[[ Selected text open ]]
Part One introduces Paris after the English occupation and surveys the state of the city's churches. The repair and rebuilding of so many of these churches during the second half of the fifteenth and into the sixteenth century reflect the idiosyncrasies of the capital. Larger, more populous, Paris produced enough wealth to support these major projects, but also fostered an unprecedented level of social competition expressed in architectural terms.
Part Two addresses the clients, the head of the workshop and the relations between the two. For the first group, Bos concentrates on parish organization rather than monastic patronage, the Office of the Fabric (Œuvre et Fabrique), the parish wardens and their responsibilities. As parishes, both urban and rural, became more clearly defined in administrative and topographical terms, parishioners became increasingly responsible for the upkeep of their church and its appurtenances. Although it is helpful to acknowledge differences in professions among the wardens and the variability in budgets from parish to parish, it is more important to fix the larger implications for building in Paris. Because of their multiplicity, the parishes of Paris had no municipal bond. This produced greater autonomy for the Fabrics but abetted inherent competition as well. These trends clearly colluded in the production of churches that were ambitious in scale but restrained in decoration, experimental yet referential.
The following chapter traces the development of the building profession, its organization and regulation. In the first sections, Bos addresses the complex question of the identity of the master builders. Documentary evidence beyond contracts and epitaphs does not allow a full picture of even the most highly regarded builders working in Paris. In this chapter, the division between overview and monographic articles is most problematic. When Bos presents an intriguing assertion - that a mason named Marande was probably the author of the plan of St.-Etienne-du-Mont, for example - the reader wants greater documentation than that provided by the brief footnote that accompanies it. Bos does indeed direct the reader to the article in which her assertions are clearly laid out, but this bifurcates the reader's attention. A paucity of archival evidence necessitates a brief discussion of the relations between the clients and their builders, most drawn from the contracts and parish archives. There is sufficient evidence to demonstrate that patrons solicited designs and elevations of their churches. Evidence also suggests that a representative of the client, either a clerk of the works or the wardens, worked in concert with the head of the workshop to determine the form of the building, the degree of its decoration and the course of its progress.
[[ Selected text closed ]]
Please write out the Paris churches review again, starting with "Part One introduces" and going on through "in architectural terms.", and switch "churches" to "chapels".
[[ Dataset extract open ]]
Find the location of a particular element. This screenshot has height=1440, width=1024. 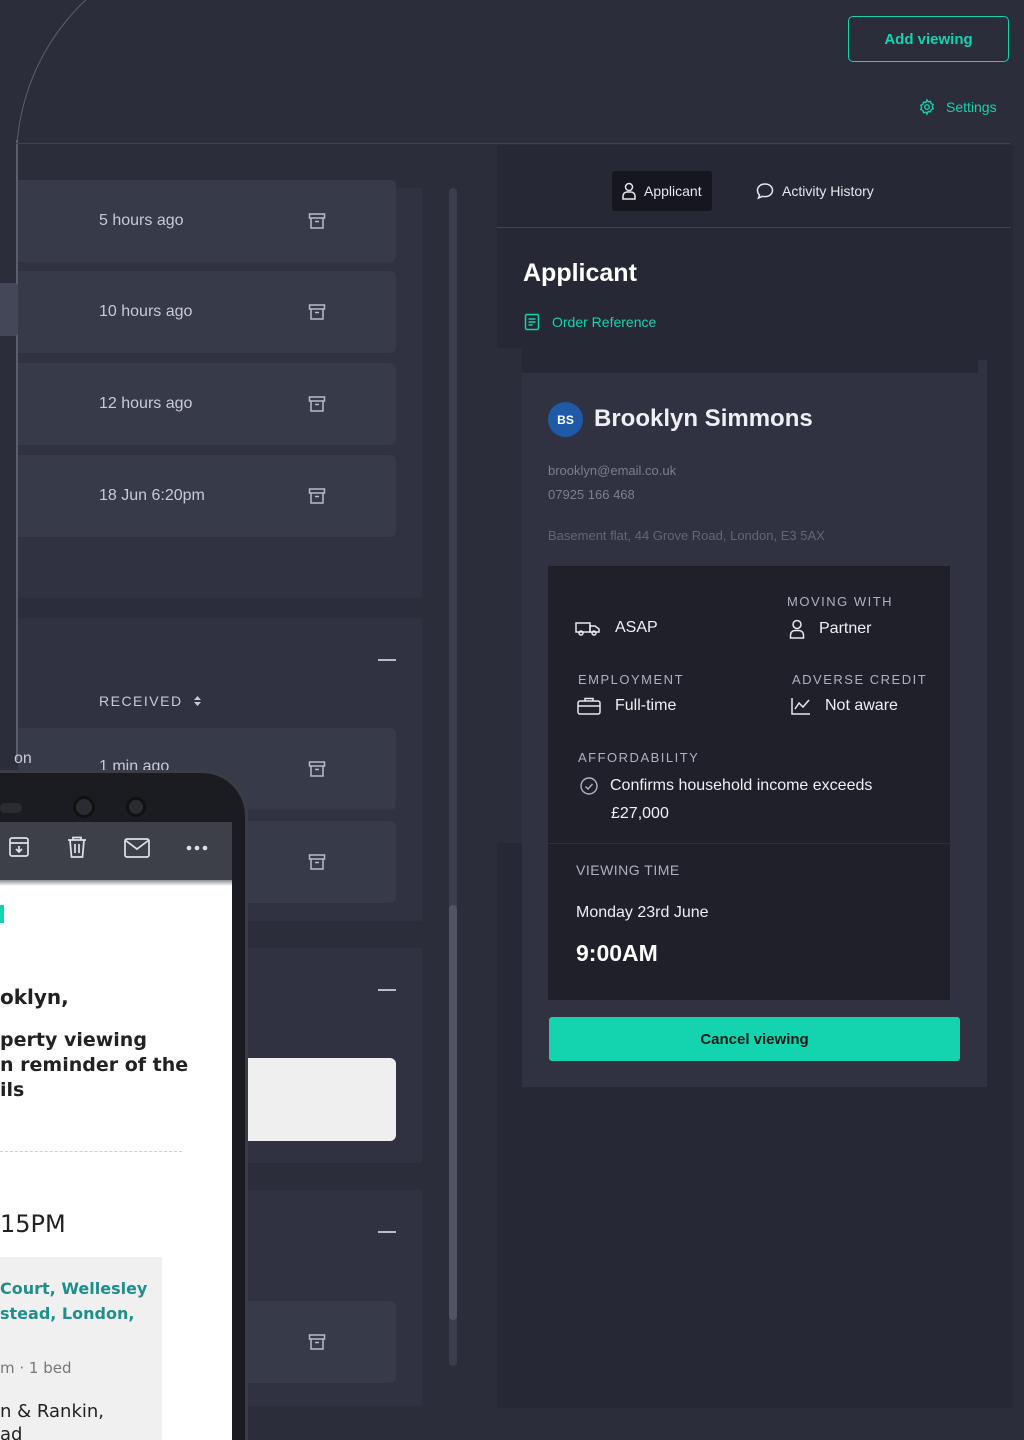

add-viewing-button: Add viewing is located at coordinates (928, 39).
[[ Dataset extract closed ]]
Answer section
Part One introduces Paris after the English occupation and surveys the state of the city's chapels. The repair and rebuilding of so many of these chapels during the second half of the fifteenth and into the sixteenth century reflect the idiosyncrasies of the capital. Larger, more populous, Paris produced enough wealth to support these major projects, but also fostered an unprecedented level of social competition expressed in architectural terms.